Nikki Teran: Yes, especially when you can’t arrest some terrorist and talk about what their plan was. That’s a very like, “Here, I can hold up this example,” but that doesn’t really work with pandemic preparedness in that people…. it’s not as visceral, like I can see that. You just have to imagine these potentially bad things were happening. And in reality, probably if people were thinking in their best interest, they wouldn’t think this way.

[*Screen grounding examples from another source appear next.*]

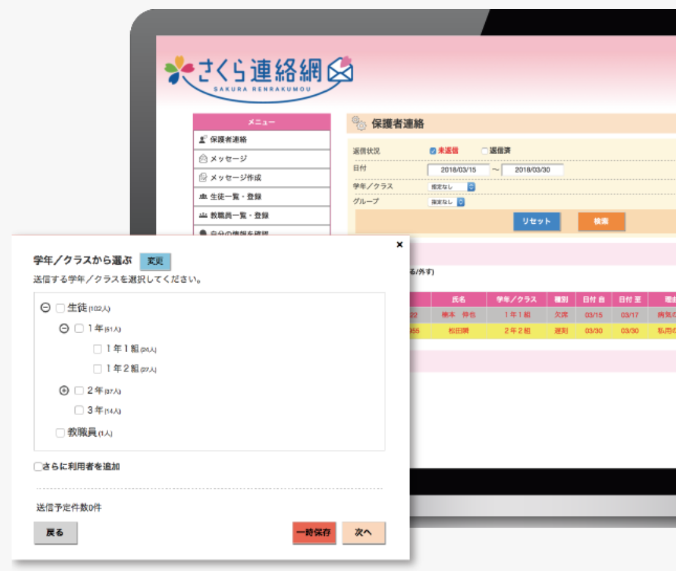Expand the 2年 tree node
This screenshot has height=571, width=676.
pyautogui.click(x=64, y=390)
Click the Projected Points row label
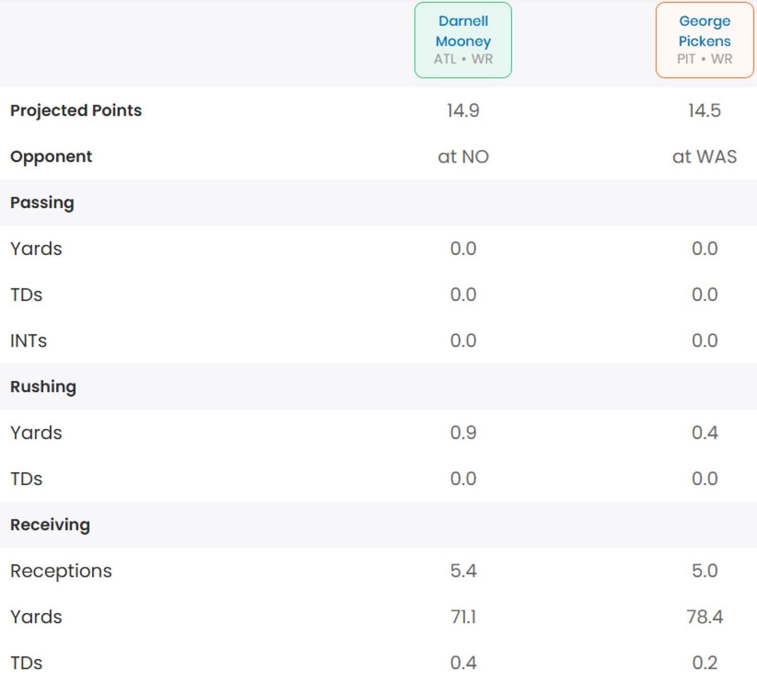 (76, 110)

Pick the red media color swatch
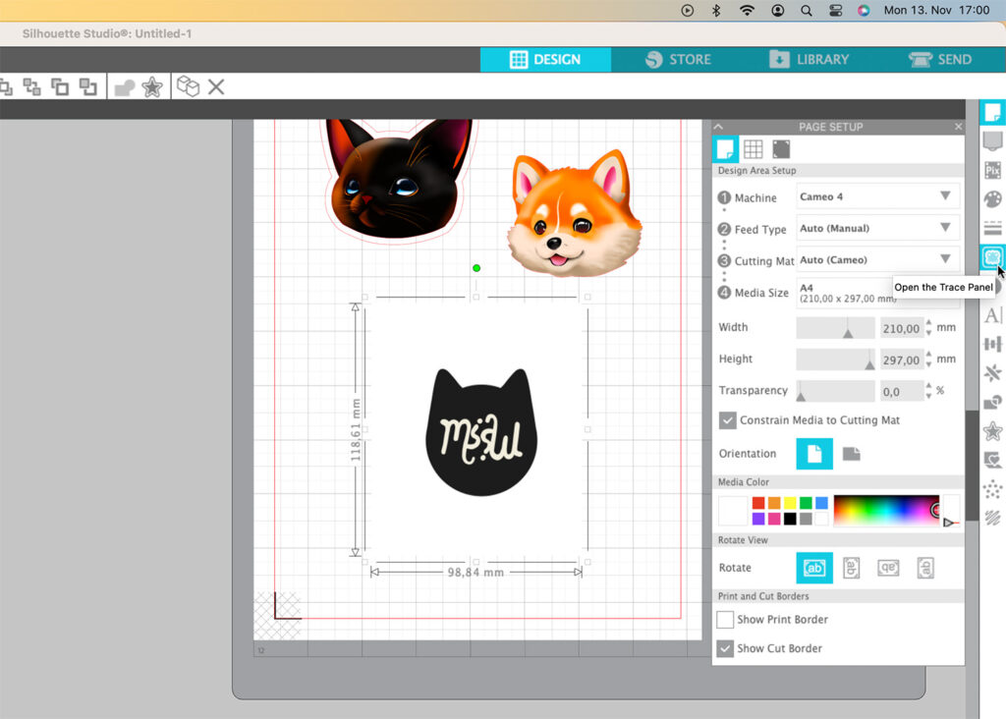[x=757, y=503]
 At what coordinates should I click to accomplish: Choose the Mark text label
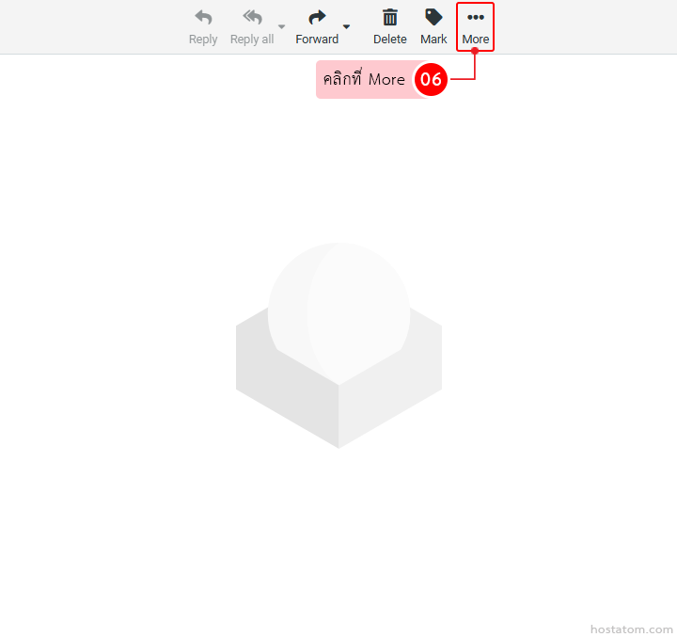click(433, 40)
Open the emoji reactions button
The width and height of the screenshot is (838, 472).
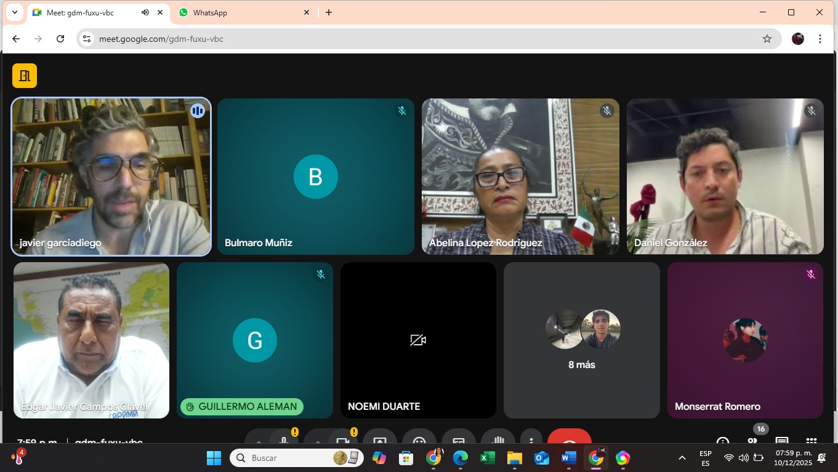pyautogui.click(x=419, y=439)
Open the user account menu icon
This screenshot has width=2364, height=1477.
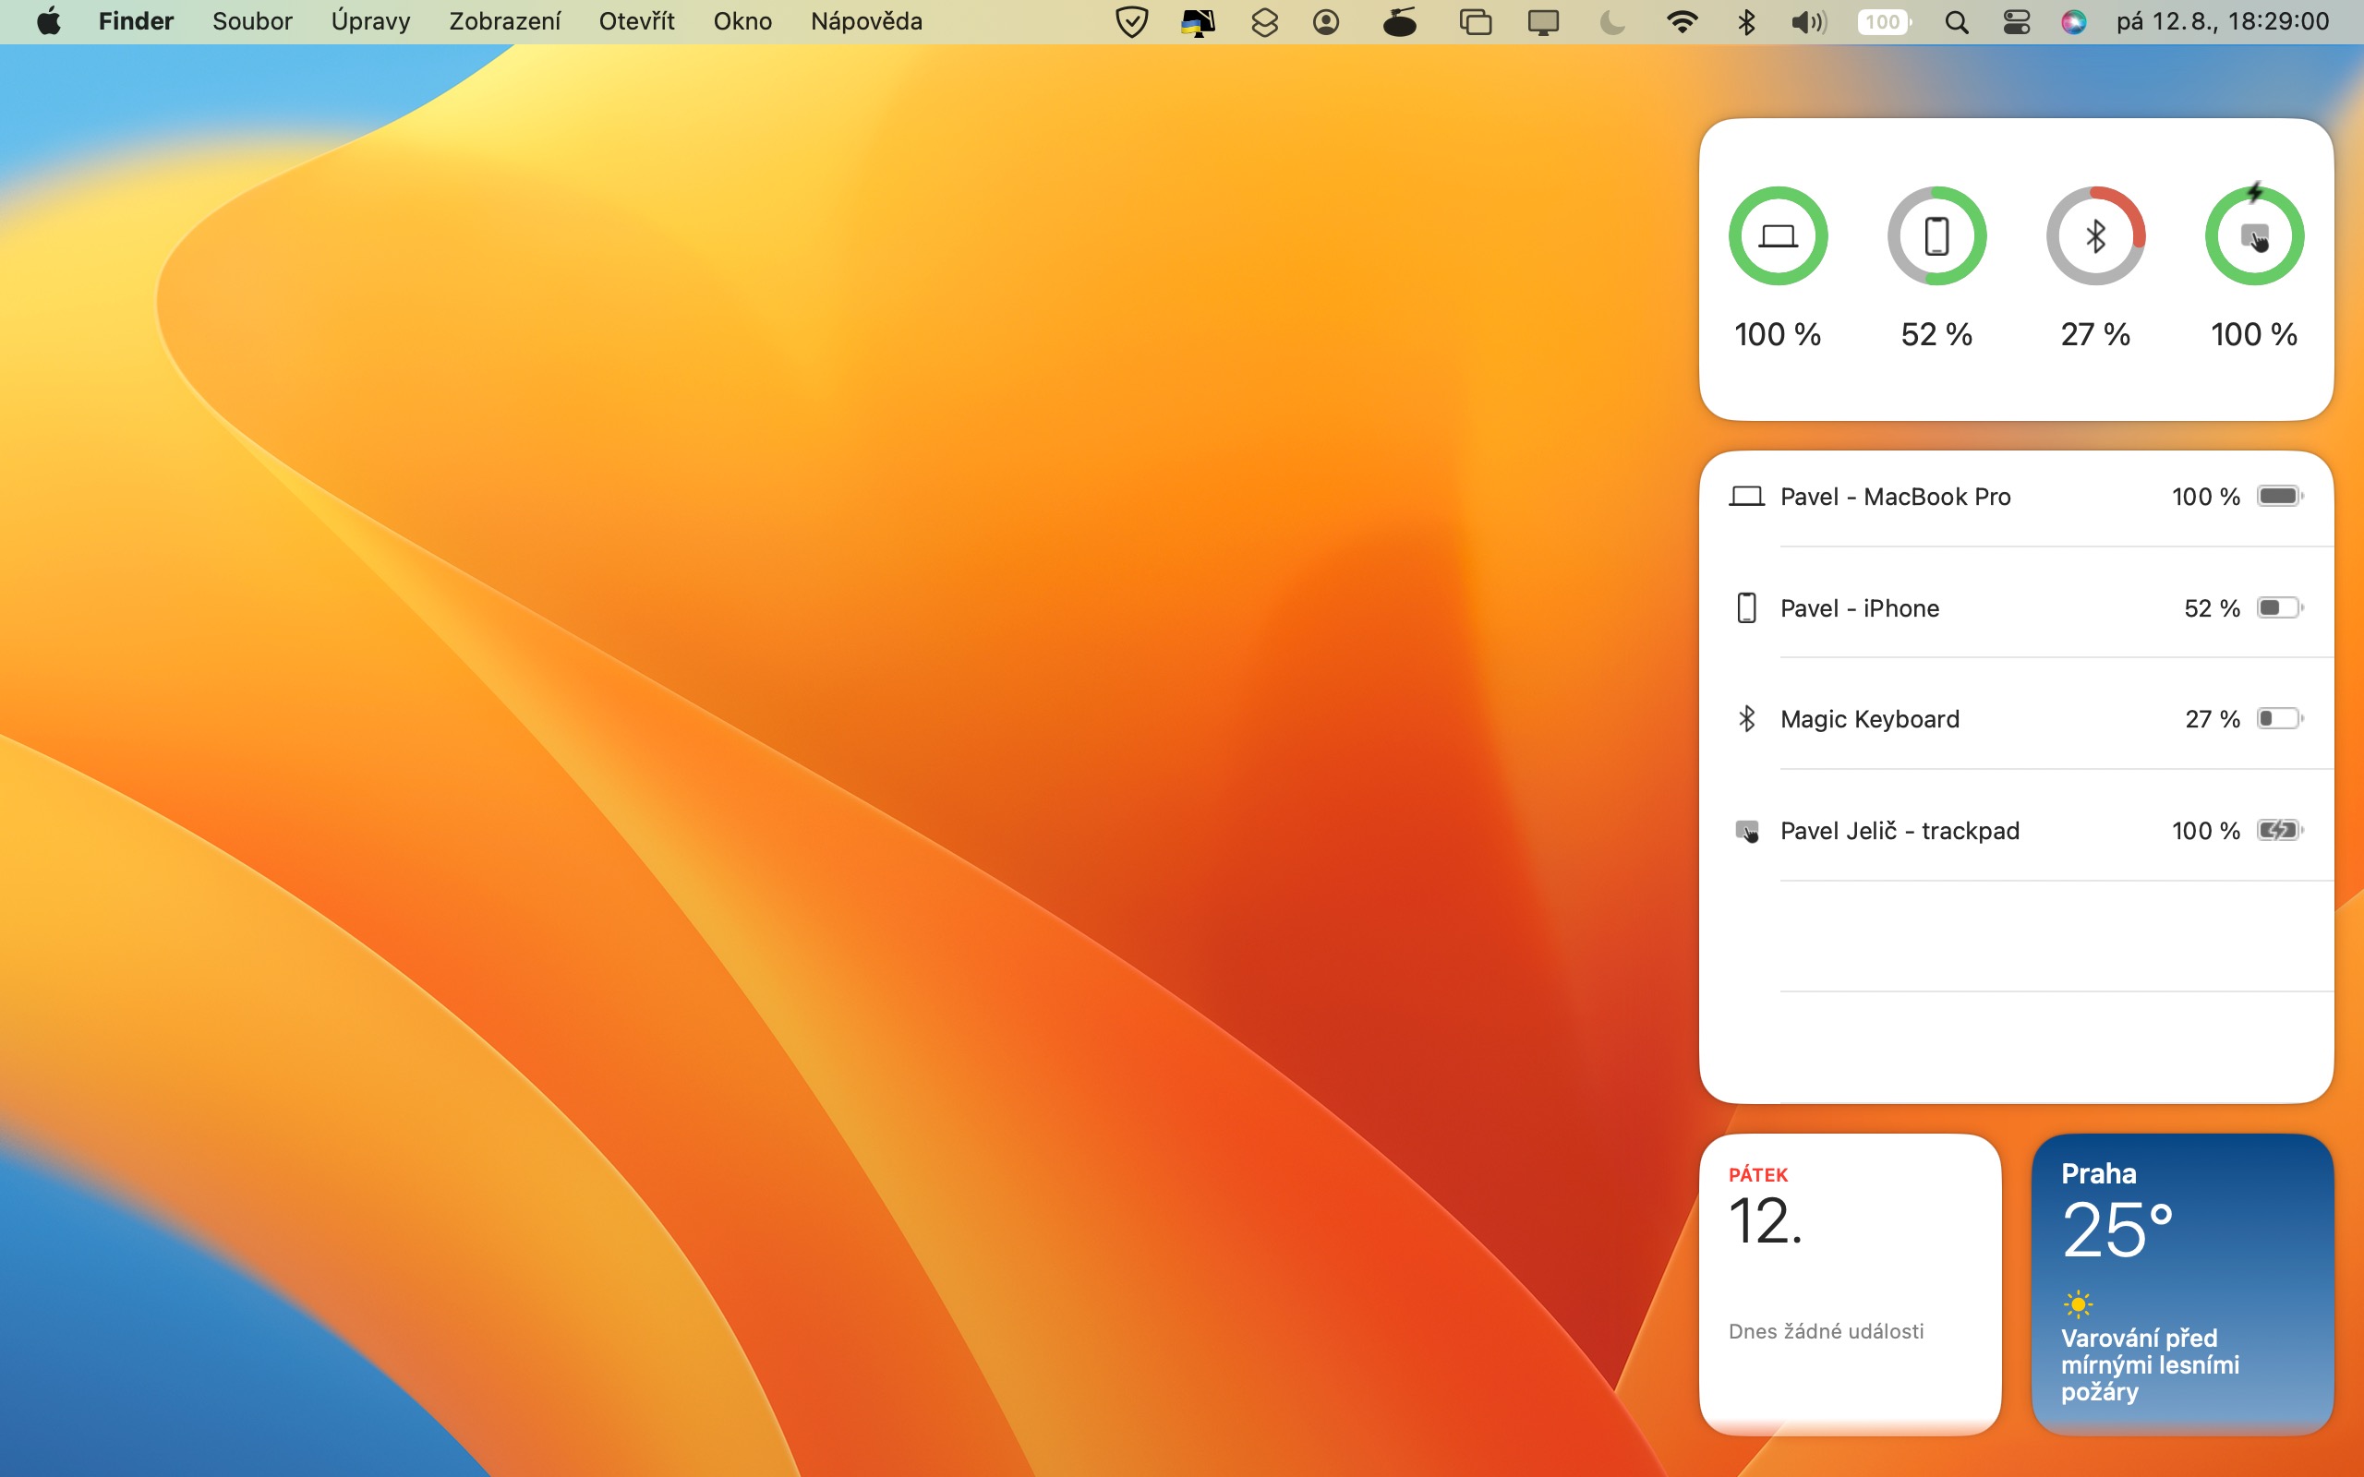pos(1326,21)
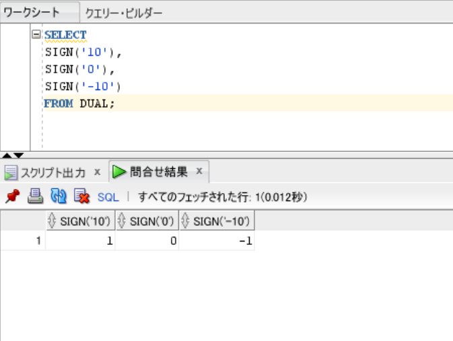453x341 pixels.
Task: Click the panel collapse up arrow
Action: 7,155
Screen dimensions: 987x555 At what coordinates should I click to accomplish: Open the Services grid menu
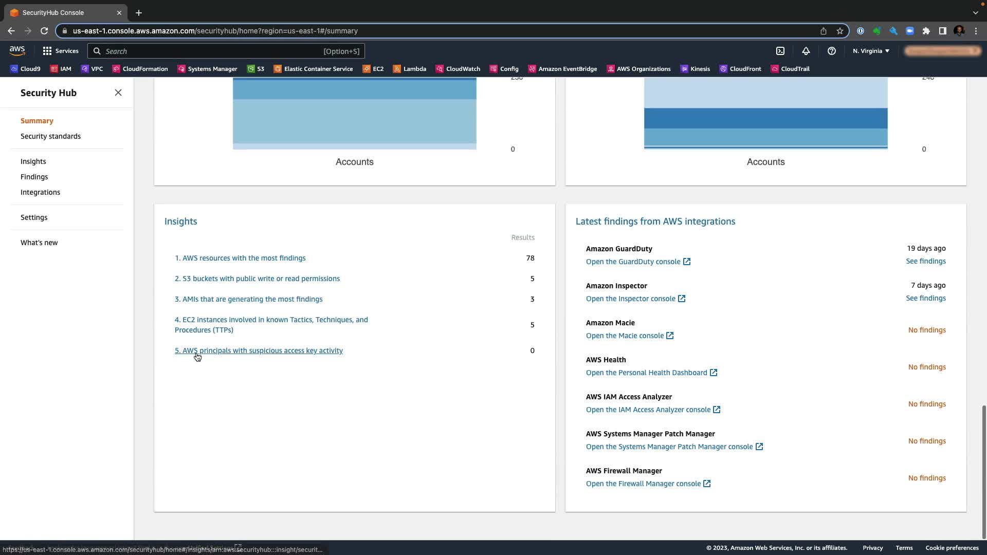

But a lot of people would be a lot happier with $5,000 checks or multiple couple thousand dollars checks than being like, “Okay, great, we averted another pandemic,” because it just doesn’t feel the same. And so it really comes down to our leaders need to do what is best for us, even if it’s not popular. And that’s not how our leaders got into office and that’s likely not what will keep them in office. And so I understand the conflict for them, but people will die.
If the congressional budget office actually scored pandemic preparedness in proportion to what the actual financial benefits would be, then maybe that would be different. That if you can say, “We invested $100 billion and saved $10 trillion,” that might actually motivate people to work on this. But we don’t currently operate that way.
Brink Lindsey: Well, thank goodness there are candles in the darkness, like the Institute for Progress, people who are pushing policy makers to listen to the better angels of their nature and pay attention to the public interest in an area here where pennies of prevention are worth enormous tons of cure.
Nikki Teran: Yeah. Thank you for bringing light to this. Because I do think that by letting people know that there are options for preventing pandemics and it is in their best interest, if it’s an individual’s priority, they can let their Congress people know that.
And they can vote for individuals that do have pandemic prevention as a part of their platform. And so even though the status quo might be that there isn’t a real incentive, we can change the status quo.
Brink Lindsey: Great. Well, thank you, Nikki Teran from the Institute for Progress for being with me today. I really enjoyed our conversation.
Nikki Teran: Thank you for chatting with me.